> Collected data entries

-- Opening Marker --

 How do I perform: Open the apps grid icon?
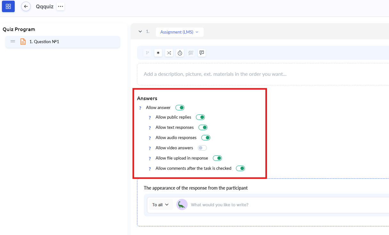(x=8, y=6)
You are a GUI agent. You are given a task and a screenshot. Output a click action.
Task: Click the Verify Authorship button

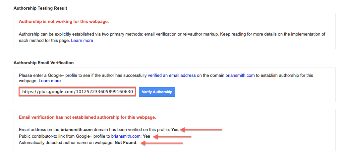click(x=157, y=92)
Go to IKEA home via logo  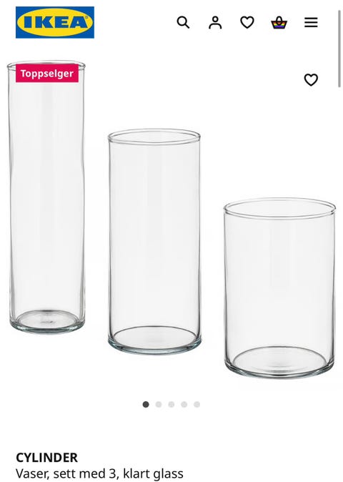pos(55,22)
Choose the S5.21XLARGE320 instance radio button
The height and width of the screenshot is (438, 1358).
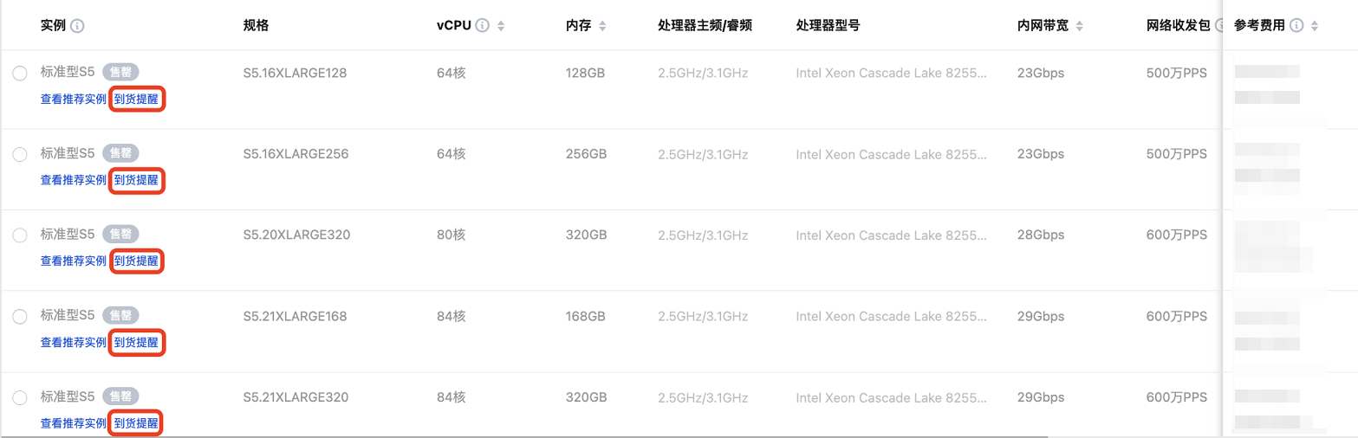[x=20, y=397]
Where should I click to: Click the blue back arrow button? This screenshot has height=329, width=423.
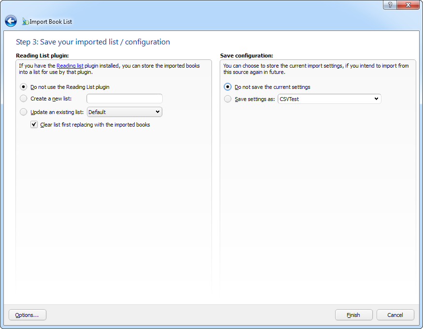(11, 21)
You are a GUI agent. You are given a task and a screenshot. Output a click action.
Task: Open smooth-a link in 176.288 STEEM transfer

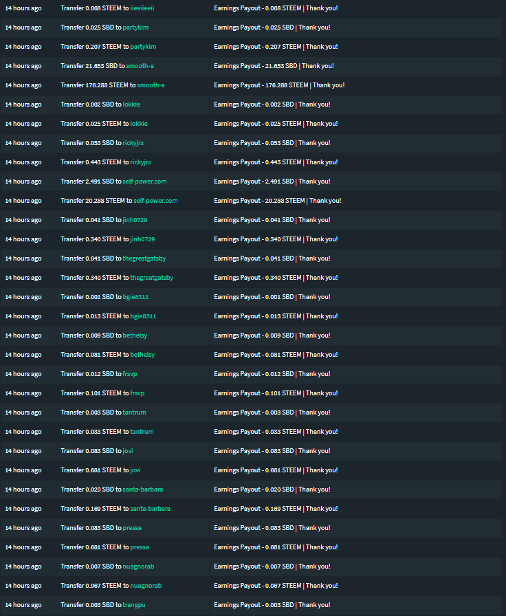151,85
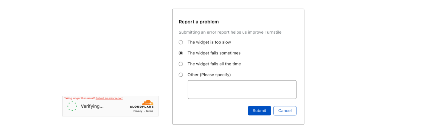Select the "widget is too slow" radio button

(181, 42)
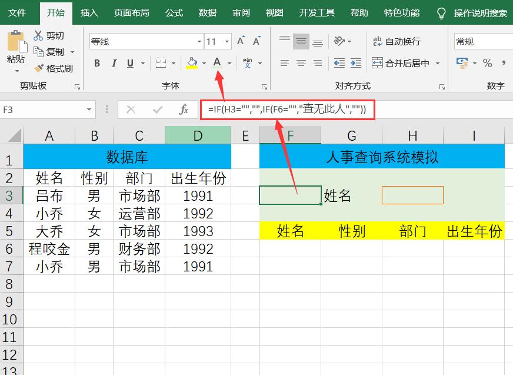The height and width of the screenshot is (375, 513).
Task: Apply bold formatting with the B icon
Action: 96,63
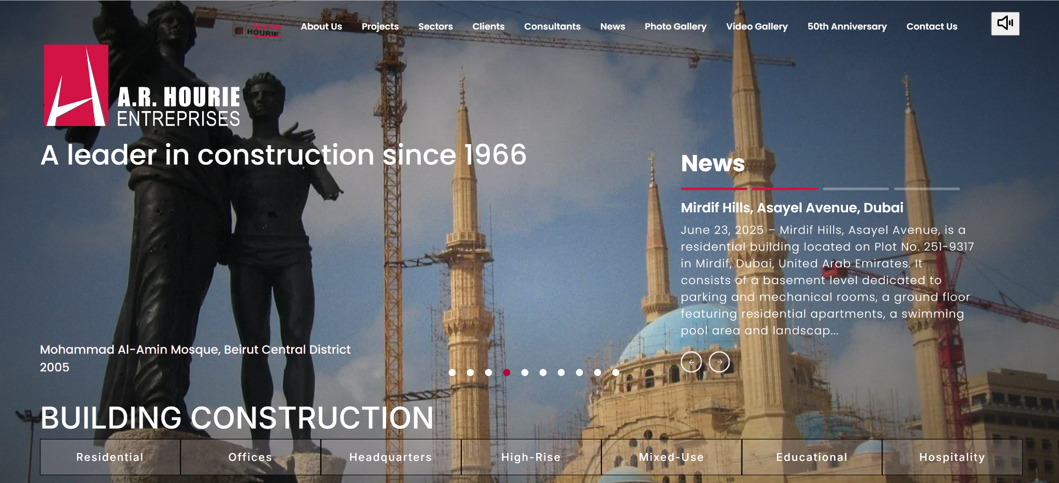This screenshot has width=1059, height=483.
Task: Open the About Us menu
Action: point(321,26)
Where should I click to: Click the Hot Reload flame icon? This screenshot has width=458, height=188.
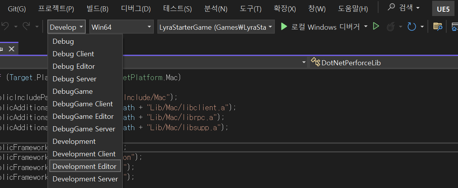pos(390,27)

-- Closing Marker --

> About this exercise
An exact copy of the lines from the one with "Task: Open smooth-a" through the end of the records: produce that and nothing more, leaving out the pictures.

> Output for this exercise
Task: Open smooth-a link in 176.288 STEEM transfer

151,85
Select the "widget is too slow" radio button

(181, 42)
The height and width of the screenshot is (375, 513).
Task: Apply bold formatting with the B icon
Action: 96,63
This screenshot has width=1059, height=483.
Task: Open the About Us menu
Action: point(321,26)
Where should I click to: Click the Hot Reload flame icon? This screenshot has width=458, height=188.
pos(390,27)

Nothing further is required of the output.